14 DAY TRIAL // Microsoft delivered on its promise to release an out-of-band security update for the vulnerability impacting Windows Animated Cursor Handling. In the context in which the volume of attacks targeting the .ANI file format vulnerability was increasing and with Proof-of-Concept code available in the wild, Microsoft has made available Security Bulletin MS07-017 on April 3 2007, addressing multiple vulnerabilities in GDI.
"We originally planned to release the update on Tuesday, April 10, 2007 as part of our regular monthly release of security bulletins. We have been monitoring the situation throughout and our indications, and those of our MSRA partners, show there is a threat for attacks against this vulnerability to increase although we haven't seen anything widespread. Based on customer feedback and our teams' ability to complete testing in an expedited manner by working around the clock, we've gone ahead and released this update early to help better protect customers from this threat," revealed Christopher Budd, Security Program Manger with MSRC.
According to the Redmond Company, Windows 2000 Service Pack 4, Windows XP Service Pack 2, Windows XP Professional x64 Edition and Windows XP Professional x64 Edition Service Pack 2, Windows Server 2003, Windows Server 2003 Service Pack 1, and Windows Server 2003 Service Pack 2, Windows Server 2003 for Itanium-based Systems, Windows Server 2003 with SP1 for Itanium-based Systems, and Windows Server 2003 with SP2 for Itanium-based Systems, Windows Server 2003 x64 Edition and Windows Server 2003 x64 Edition Service Pack 2 and both 32-bit and 64-bit editions of Windows Vista are all affected.
However, Microsoft did not only patch the Windows Animated Cursor Remote Code Execution Vulnerability, but also six other GDI vulnerabilities. However, only the .ANI file format vulnerability received a Critical severity level and it is the only one that, in the eventuality of a successful exploit, will allow for remote code execution.
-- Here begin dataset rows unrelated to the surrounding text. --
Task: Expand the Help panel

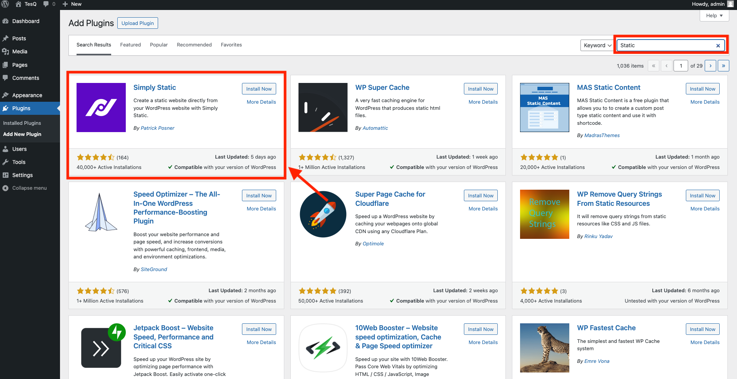Action: [x=714, y=15]
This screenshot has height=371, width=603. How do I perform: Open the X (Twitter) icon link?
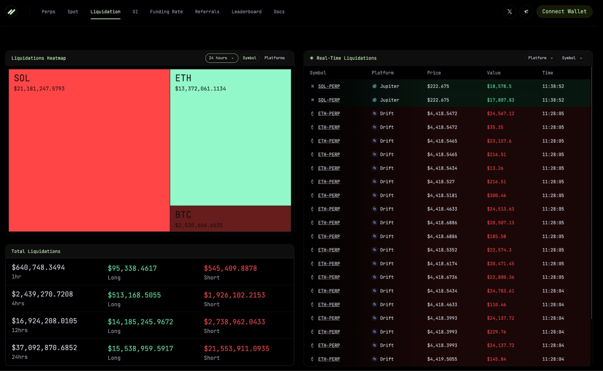(509, 12)
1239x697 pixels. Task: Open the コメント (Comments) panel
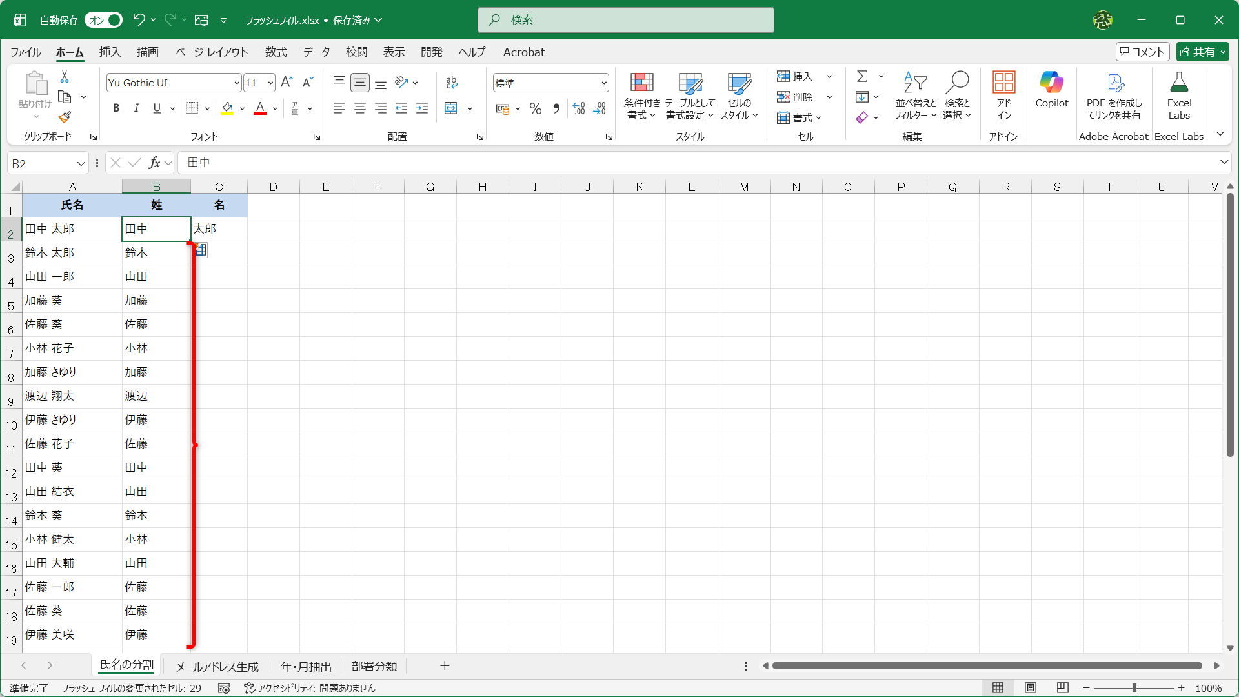(x=1142, y=52)
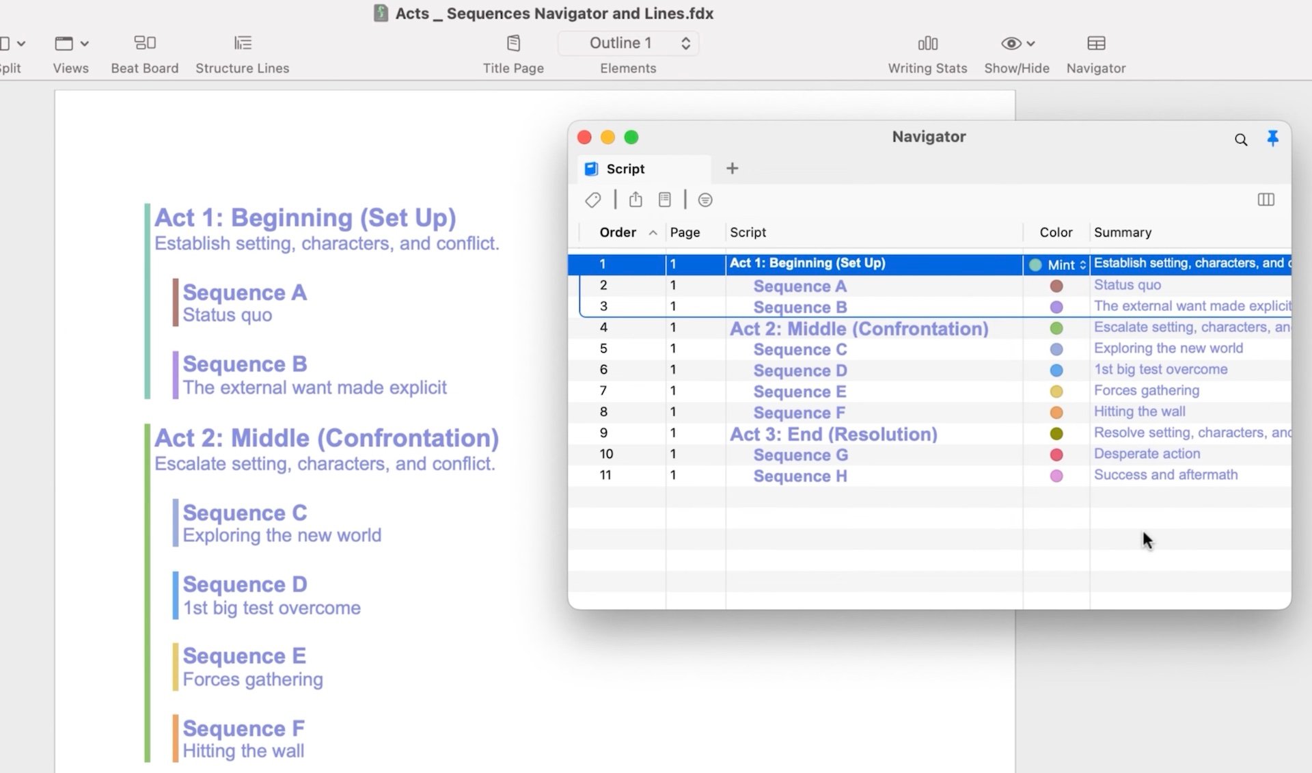Click the Navigator filter circle icon
The image size is (1312, 773).
[x=705, y=200]
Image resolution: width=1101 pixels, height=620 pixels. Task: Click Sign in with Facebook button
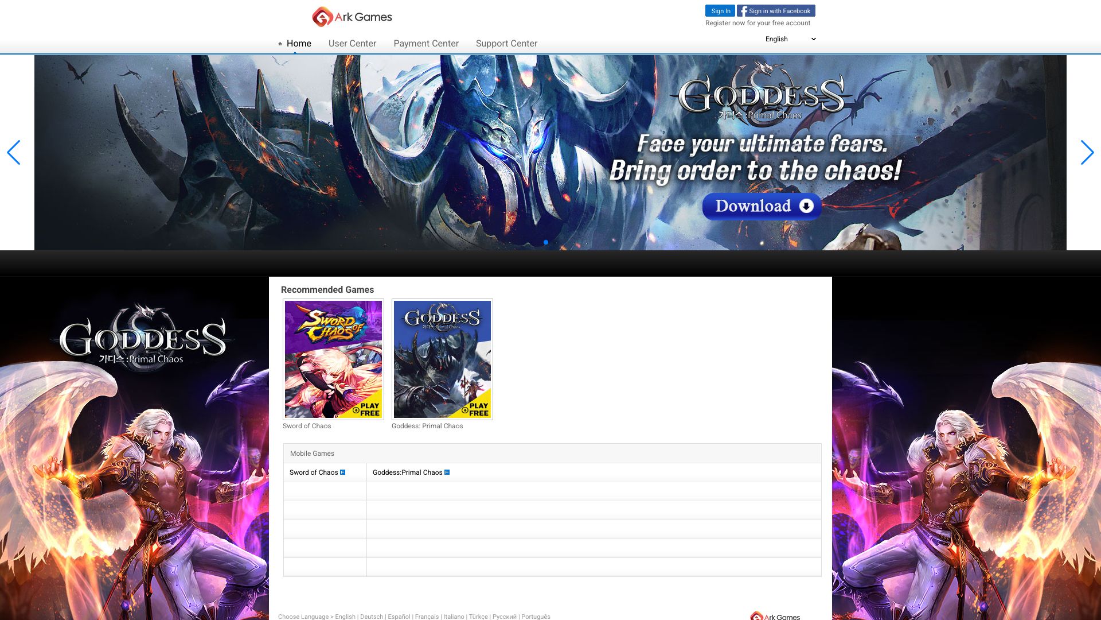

The additional security updates released with the MS07-017 bulletin are as follows:
- GDI Local Elevation of Privilege Vulnerability - CVE-2006-5758 - Elevation of Privilege - Important - WMF Denial of Service Vulnerability CVE-2007-1211 - Denial of Service - Moderate - EMF Elevation of Privilege Vulnerability CVE-2007-1212 - Elevation of Privilege - Important - GDI Invalid Window Size Elevation of Privilege Vulnerability CVE-2006-5586 - Elevation of Privilege - Important - GDI Incorrect Parameter Local Elevation of Privilege Vulnerability - CVE-2007-1215 - Elevation of Privilege - Important - Font Rasterizer Vulnerability - CVE-2007-1213 - Elevation of Privilege
"Although Microsoft has now issued a patch against this critical vulnerability, it is unlikely that we have seen the last of hackers' attempts to exploit the security flaw," said Graham Cluley, senior technology consultant at Sophos. "It is essential that every Windows computer is patched against this security hole, as cybercrimals are hell-bent on using flaws like this to break into as many computers as possible in their pursuit of hard cash."